There are so many things to write about apples that I decided to do a complete blog post about them.  If you think about the fact that an apple was the culprit of Adam and Eve getting kicked out of Heaven; Alexander the Great found dwarfed apples in 328 BCE; Sir Isaac Newton used an apple to prove his “Law of Gravity”, colonists brought apples to the newly found North America; and John Chapman (better known to many as Johnny Appleseed) was attributed to spreading apple orchards in the late 1700s.
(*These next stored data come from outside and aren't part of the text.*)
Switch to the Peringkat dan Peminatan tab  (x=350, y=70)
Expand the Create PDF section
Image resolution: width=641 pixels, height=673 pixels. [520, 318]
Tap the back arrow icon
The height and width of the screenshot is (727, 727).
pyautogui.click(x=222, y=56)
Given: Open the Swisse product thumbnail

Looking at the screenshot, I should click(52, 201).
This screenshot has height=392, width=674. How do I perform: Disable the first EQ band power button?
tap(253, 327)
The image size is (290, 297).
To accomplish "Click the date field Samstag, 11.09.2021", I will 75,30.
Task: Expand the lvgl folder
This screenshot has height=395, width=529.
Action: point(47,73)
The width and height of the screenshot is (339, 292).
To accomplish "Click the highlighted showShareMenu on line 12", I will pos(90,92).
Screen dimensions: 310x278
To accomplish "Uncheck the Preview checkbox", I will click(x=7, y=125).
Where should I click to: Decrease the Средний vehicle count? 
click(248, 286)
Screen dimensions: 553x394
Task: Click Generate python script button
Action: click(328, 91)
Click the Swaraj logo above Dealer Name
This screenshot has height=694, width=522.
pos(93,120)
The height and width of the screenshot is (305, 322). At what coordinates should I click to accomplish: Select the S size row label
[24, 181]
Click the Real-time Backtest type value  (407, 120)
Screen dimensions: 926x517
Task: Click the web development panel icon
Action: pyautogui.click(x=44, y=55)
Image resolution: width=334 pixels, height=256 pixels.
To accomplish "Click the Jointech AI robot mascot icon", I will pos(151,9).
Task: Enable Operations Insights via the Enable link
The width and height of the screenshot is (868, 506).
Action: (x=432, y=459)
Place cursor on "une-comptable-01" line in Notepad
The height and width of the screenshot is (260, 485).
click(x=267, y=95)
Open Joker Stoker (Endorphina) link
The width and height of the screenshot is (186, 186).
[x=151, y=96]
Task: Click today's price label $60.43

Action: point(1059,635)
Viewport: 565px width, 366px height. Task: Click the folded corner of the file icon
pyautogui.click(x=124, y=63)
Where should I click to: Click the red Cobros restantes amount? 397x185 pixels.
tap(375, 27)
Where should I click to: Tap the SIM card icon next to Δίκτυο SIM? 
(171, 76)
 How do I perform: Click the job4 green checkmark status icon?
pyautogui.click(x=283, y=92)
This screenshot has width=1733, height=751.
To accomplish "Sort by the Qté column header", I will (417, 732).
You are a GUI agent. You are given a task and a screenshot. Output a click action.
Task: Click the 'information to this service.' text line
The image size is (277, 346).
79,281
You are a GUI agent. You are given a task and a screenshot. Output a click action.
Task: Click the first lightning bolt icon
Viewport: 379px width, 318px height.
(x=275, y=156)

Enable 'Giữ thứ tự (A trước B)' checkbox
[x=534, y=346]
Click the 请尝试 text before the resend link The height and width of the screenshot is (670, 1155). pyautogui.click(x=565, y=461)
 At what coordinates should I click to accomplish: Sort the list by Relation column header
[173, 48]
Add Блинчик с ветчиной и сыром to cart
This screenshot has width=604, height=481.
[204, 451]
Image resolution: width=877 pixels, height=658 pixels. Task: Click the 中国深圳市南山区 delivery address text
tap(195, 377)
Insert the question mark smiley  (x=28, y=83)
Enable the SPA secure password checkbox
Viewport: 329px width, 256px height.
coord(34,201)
My earliest remembrance of first encountering apples is from my youth as I grew up in upstate New York.  My grandfather used to pick apples at Greiner’s Apple Orchard after he retired from the railroad.  He was good friends with Honsey, who owned the orchard, and did it simply to help his friend.  He frequently brought home a bushel of apples and kept them in our cellar and entryway to his home.  My brother and I would get apples from the baskets every day.  That was when I first heard the slogan: “an apple a day keeps the doctor away” because our friends said that to us all the time.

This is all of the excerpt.